York Mills Centre is a four-phase commercial complex at Yonge Street and York Mills Road in Toronto, Ontario, Canada. York Mills Centre's location is adjacent to the interchange of Highway 401. The centre consists of low-rise towers and many amenities, convenient retail and dining under a glass-topped atrium. The York Mills Centre site is part of the historic Hogg's Hollow. It is connected to urban and regional transit through the York Mills TTC station and York Mills Bus Terminal of GO Transit. The Complex was built by the York Trillium Development Group. The property is currently managed by Manulife Financial, which acquired it for C$161 million from Ivanhoé Cambridge in a deal that closed December 12, 2011.

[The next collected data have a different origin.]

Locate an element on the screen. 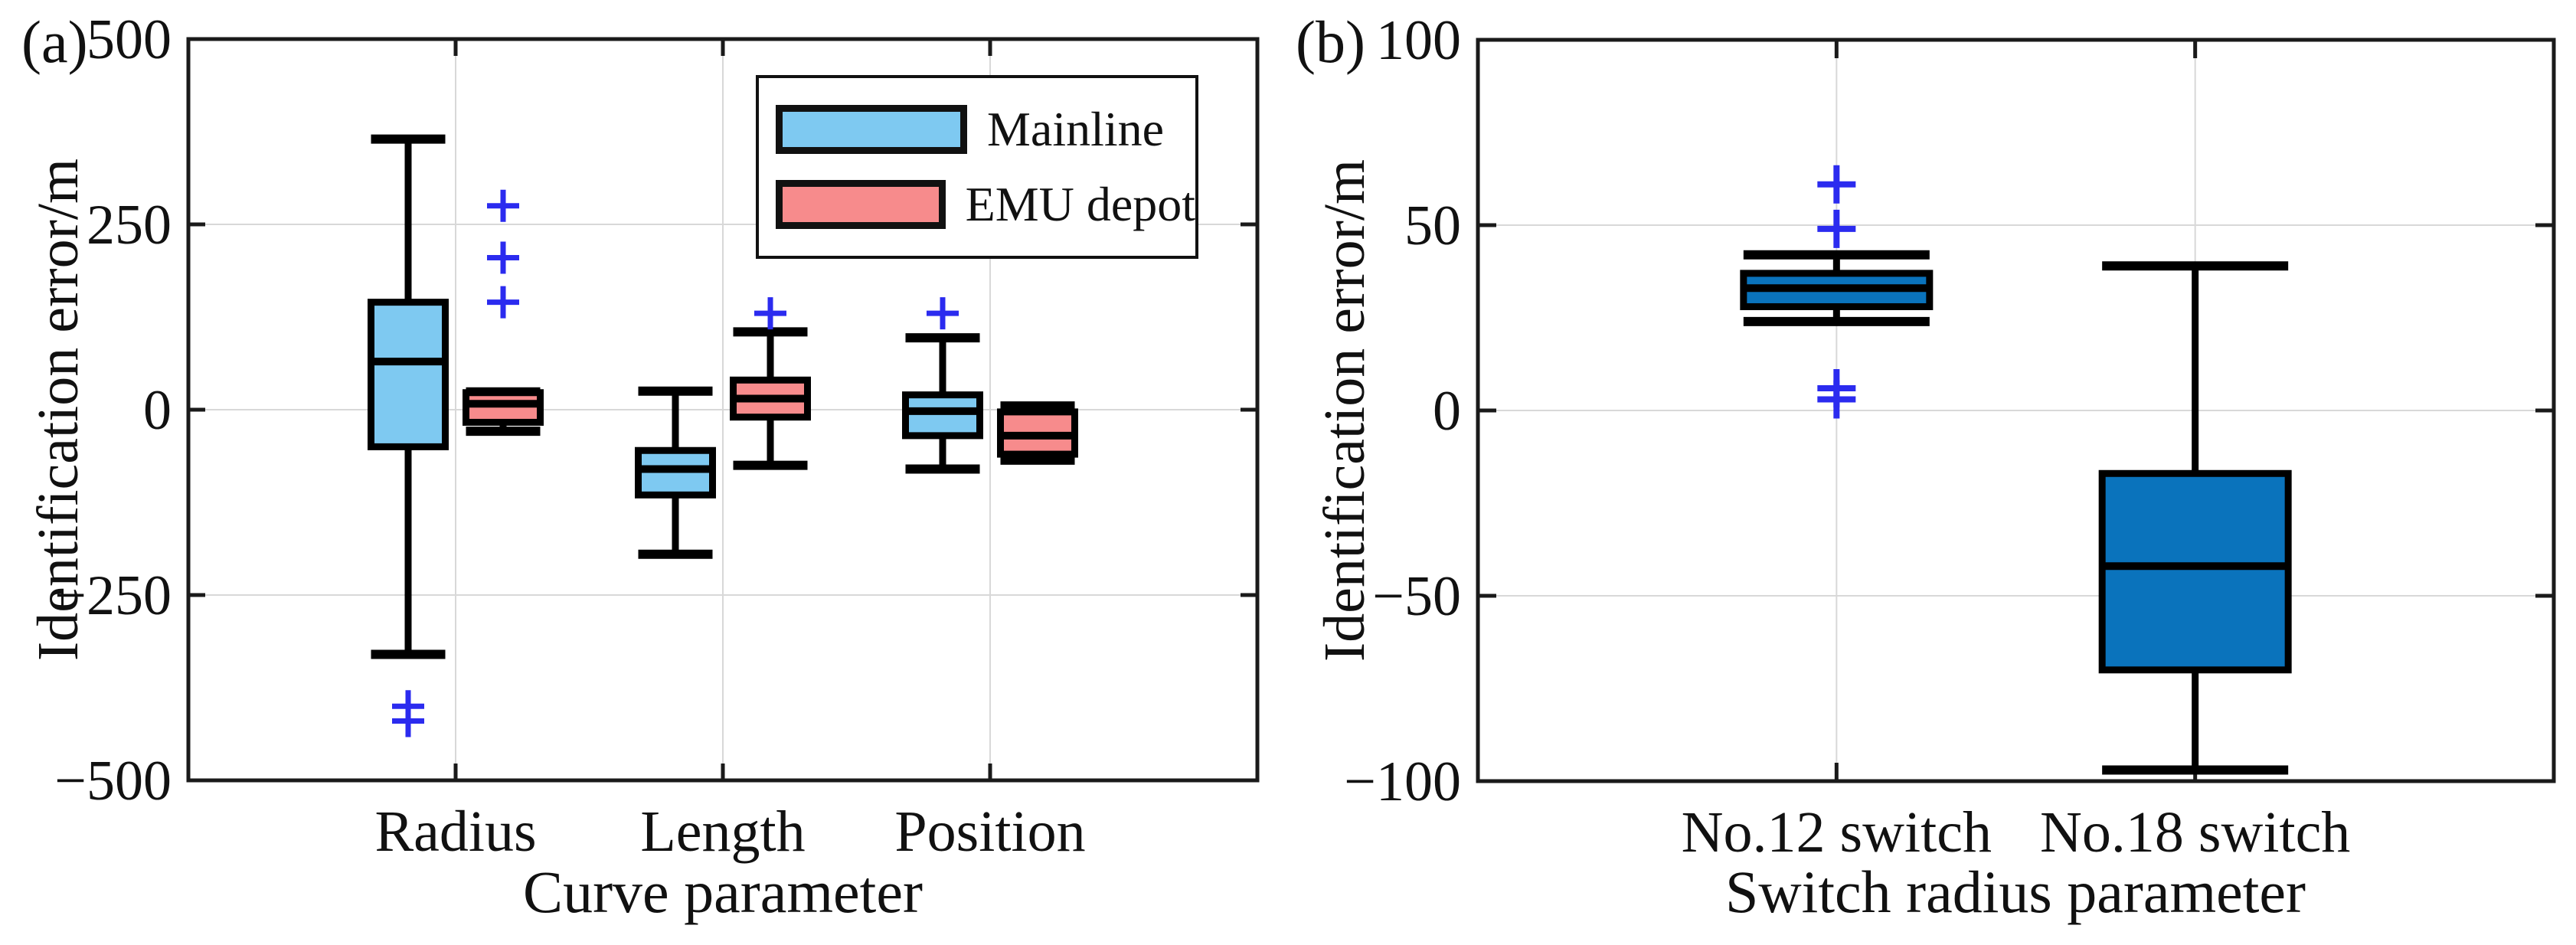 The image size is (2576, 945). y-tick-label: −100 is located at coordinates (1402, 782).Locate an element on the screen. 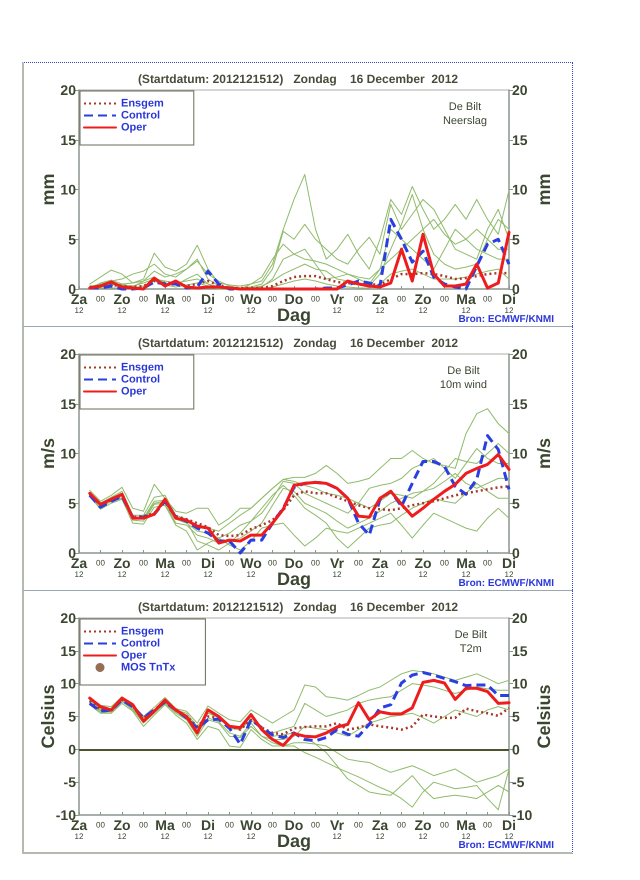 Image resolution: width=640 pixels, height=880 pixels. y-tick-label: 20 is located at coordinates (68, 618).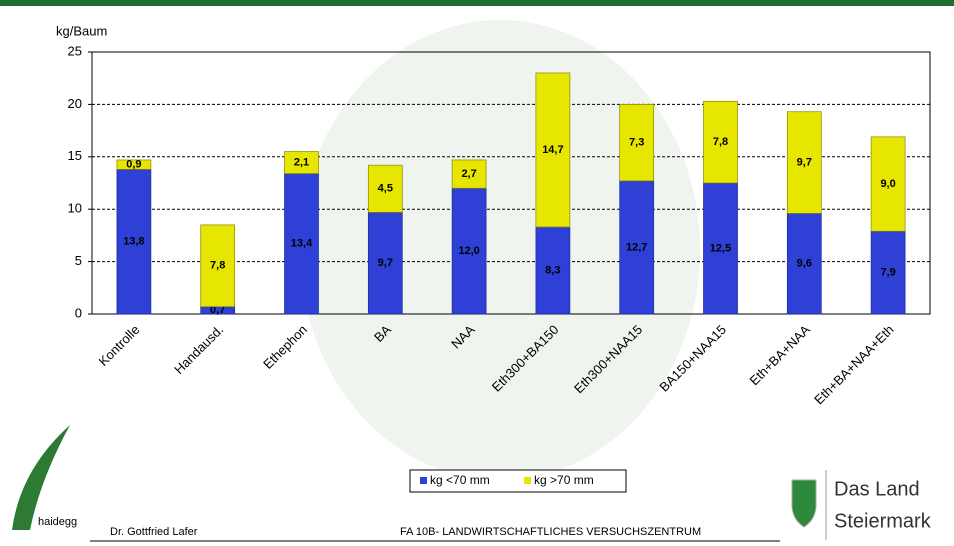  Describe the element at coordinates (854, 364) in the screenshot. I see `x-tick-label: Eth+BA+NAA+Eth` at that location.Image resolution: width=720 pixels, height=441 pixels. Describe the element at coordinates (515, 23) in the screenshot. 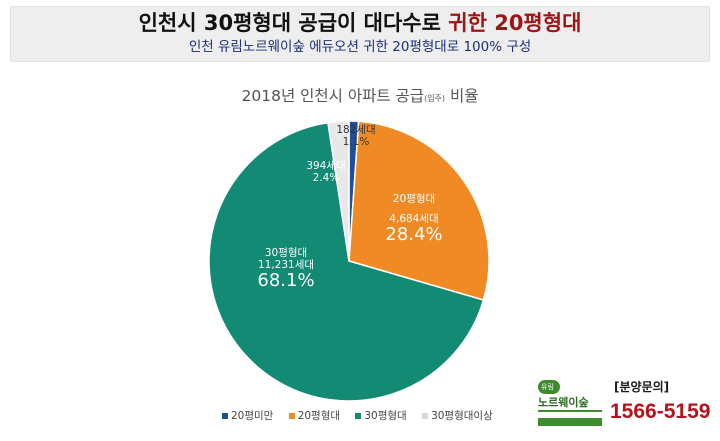

I see `headline-accent: 귀한 20평형대` at that location.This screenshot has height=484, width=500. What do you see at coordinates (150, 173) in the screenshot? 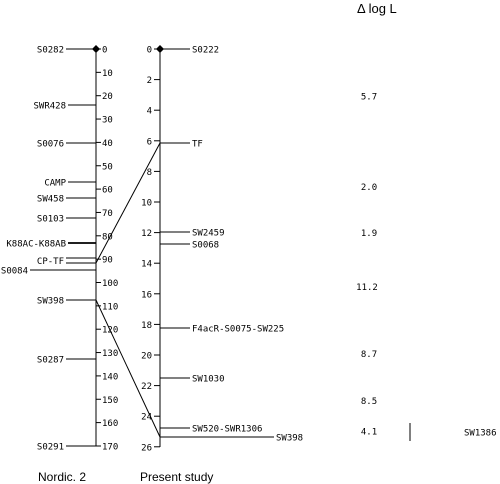
I see `right-tick-label: 8` at bounding box center [150, 173].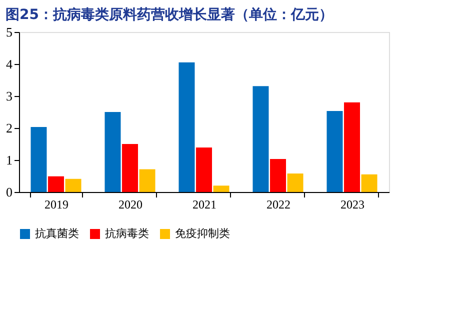 The height and width of the screenshot is (323, 452). Describe the element at coordinates (9, 192) in the screenshot. I see `y-tick-label: 0` at that location.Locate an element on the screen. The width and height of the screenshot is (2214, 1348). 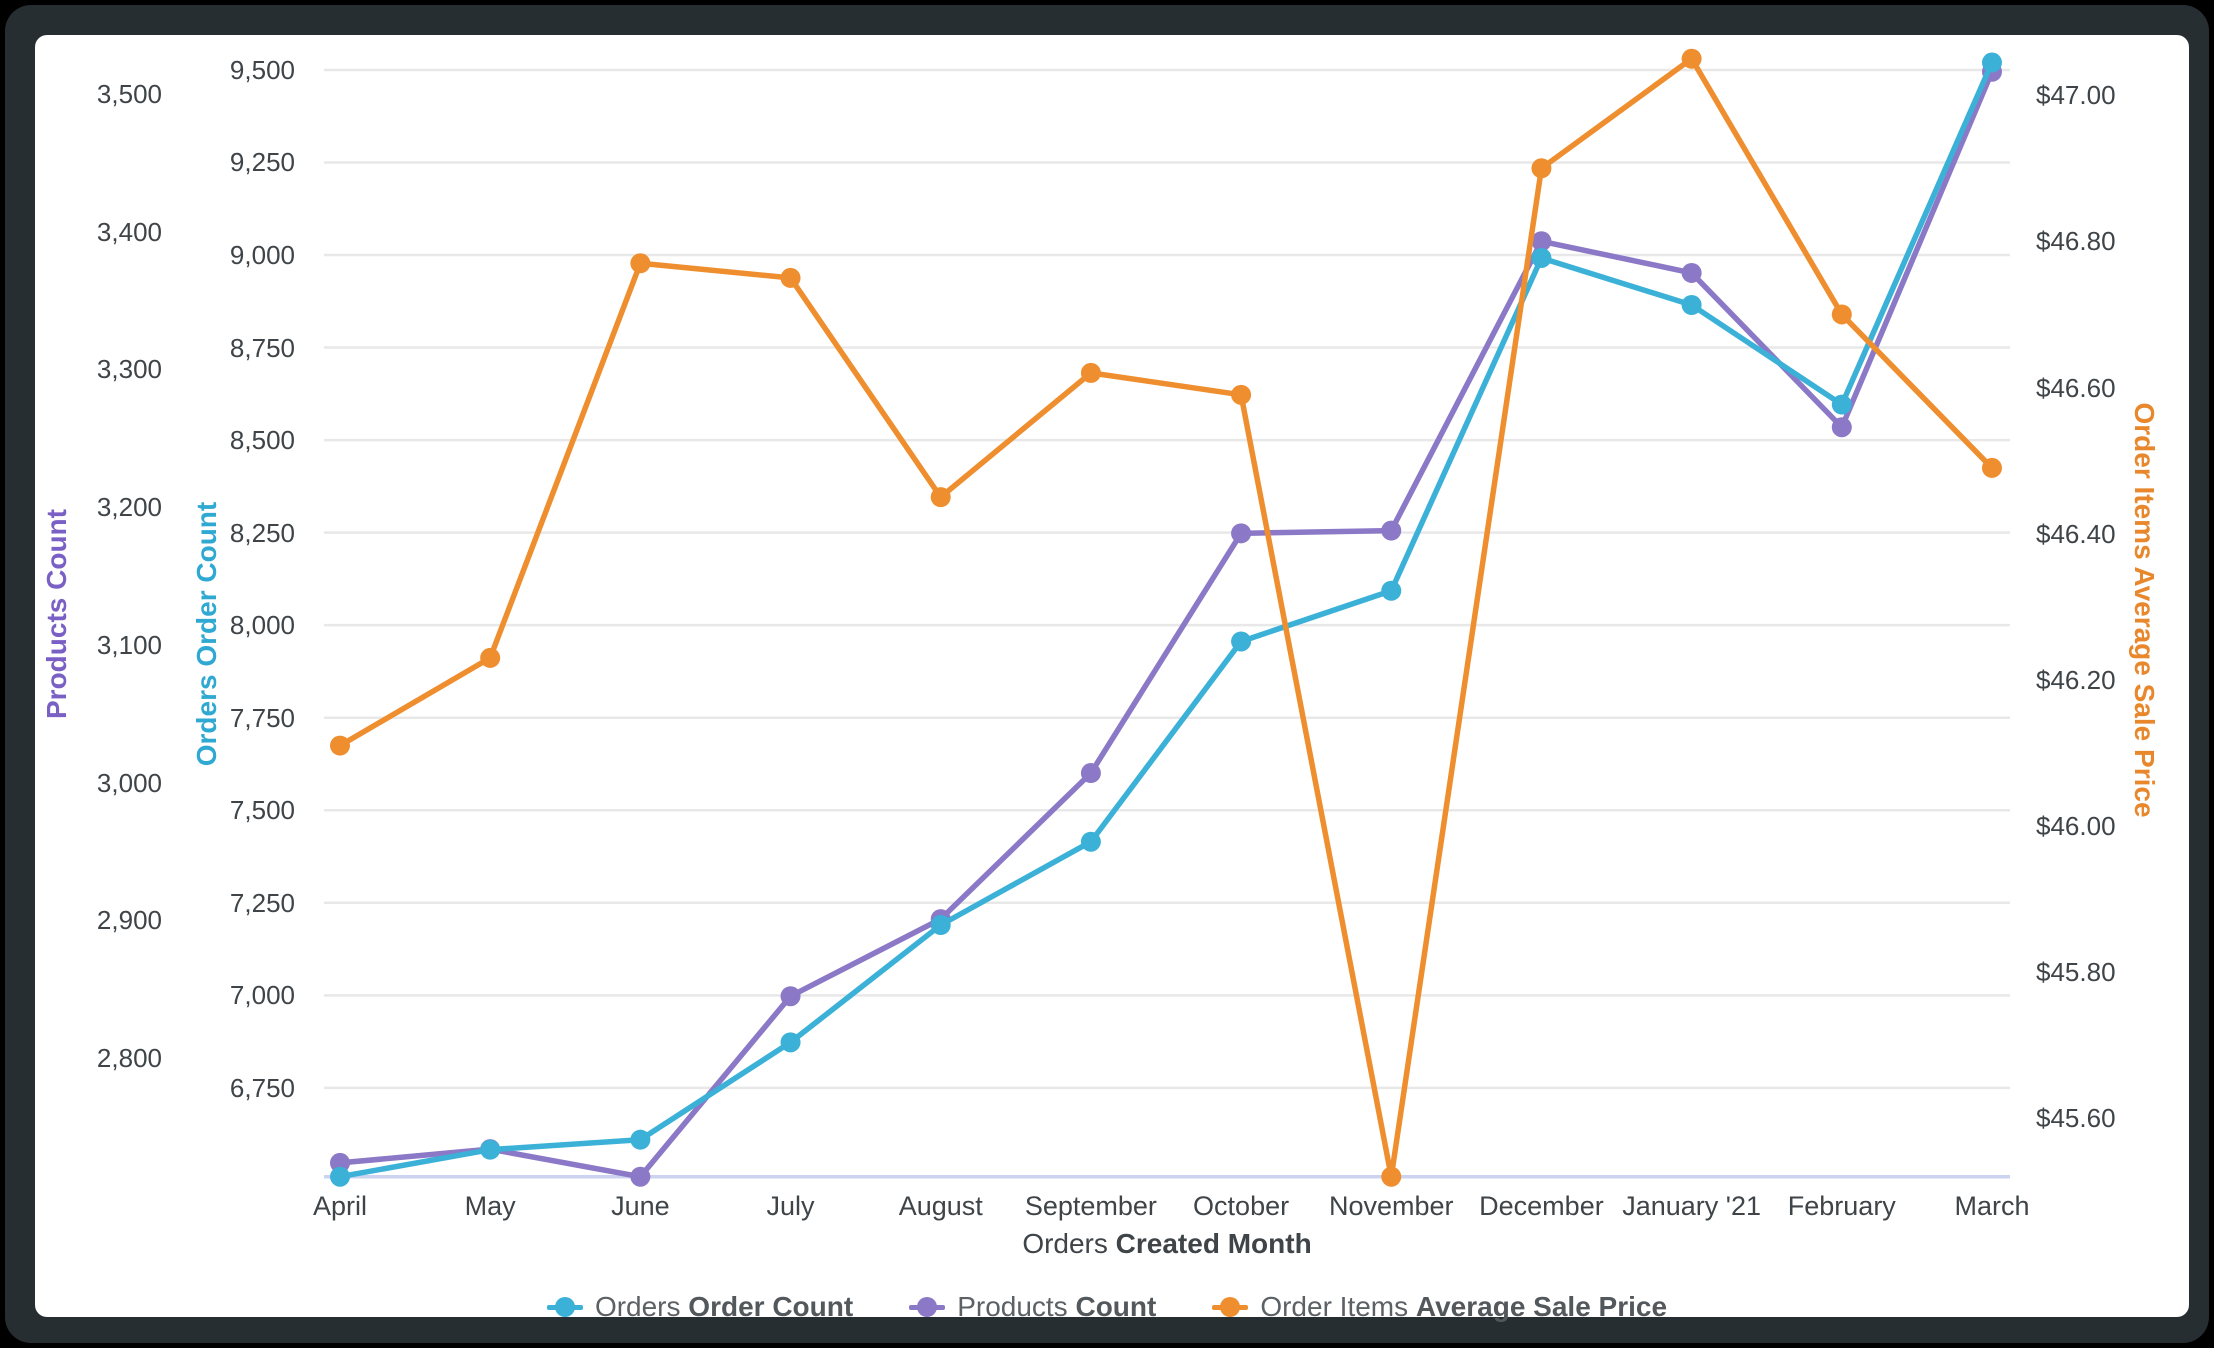
price-tick-label: $46.00 is located at coordinates (2076, 826).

The campus is a 549,000-square-foot, four-building office complex that features raised floors throughout, two internal bus stations, and is directly above the York Mills Subway Station. Including parking and the purpose built bus terminals, the complex is approximately 1.5 million square feet.

==History==

Building 1, built in 1986, is a 5 floor building with 91262 sqft space. This Phase I building was leased to Suncor in 1987, and it remains their corporate headquarters. Building 2, built in 1986 is a 5 floor building with 133585 sqft of space. Building 3, built in 1989, is a 7 floor building with 195256 sqft of space. Building 4, built in 1990, is a 4 floor building with 119040 sqft of space.